Copy out only the lines from the one containing "You are a GUI" through the one containing "Viewport: 1080px width, 724px height.", with "click action" replaced by "tap action" and nothing else changed.

──────── Task material ────────

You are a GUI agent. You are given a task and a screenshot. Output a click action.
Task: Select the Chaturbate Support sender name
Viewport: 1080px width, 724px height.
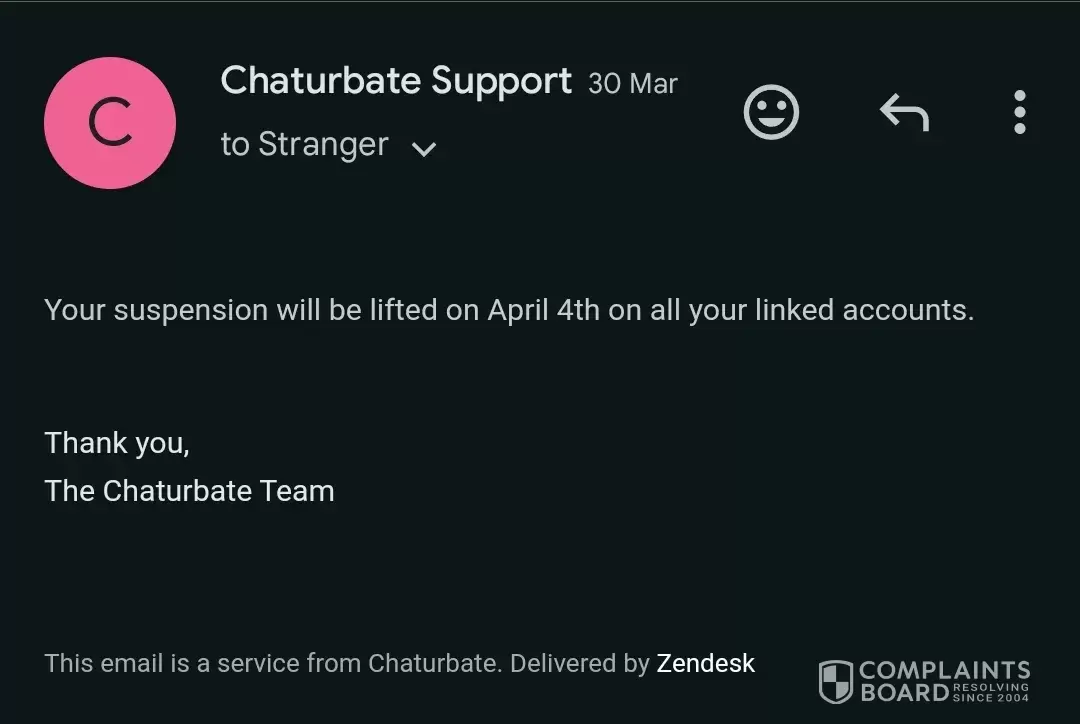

────────
──────── Task material ────────

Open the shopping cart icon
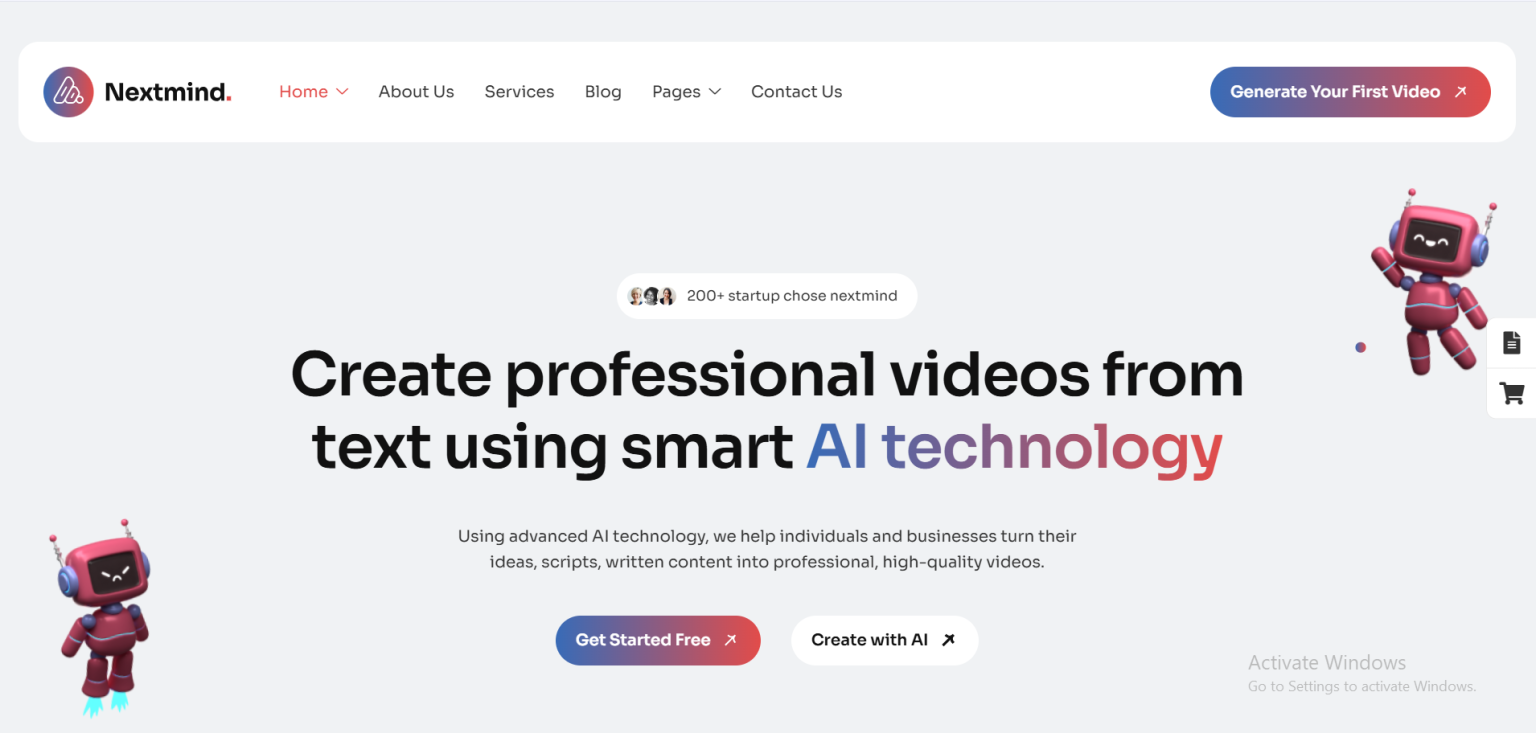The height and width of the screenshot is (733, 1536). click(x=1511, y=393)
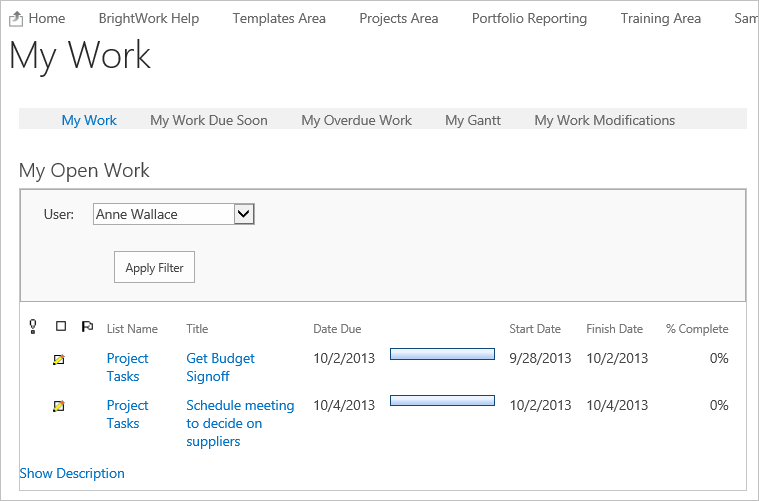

────────

## Exercise response
You are a GUI agent. You are given a task and a screenshot. Output a tap action.
Task: Select the Chaturbate Support sender name
Viewport: 1080px width, 724px height.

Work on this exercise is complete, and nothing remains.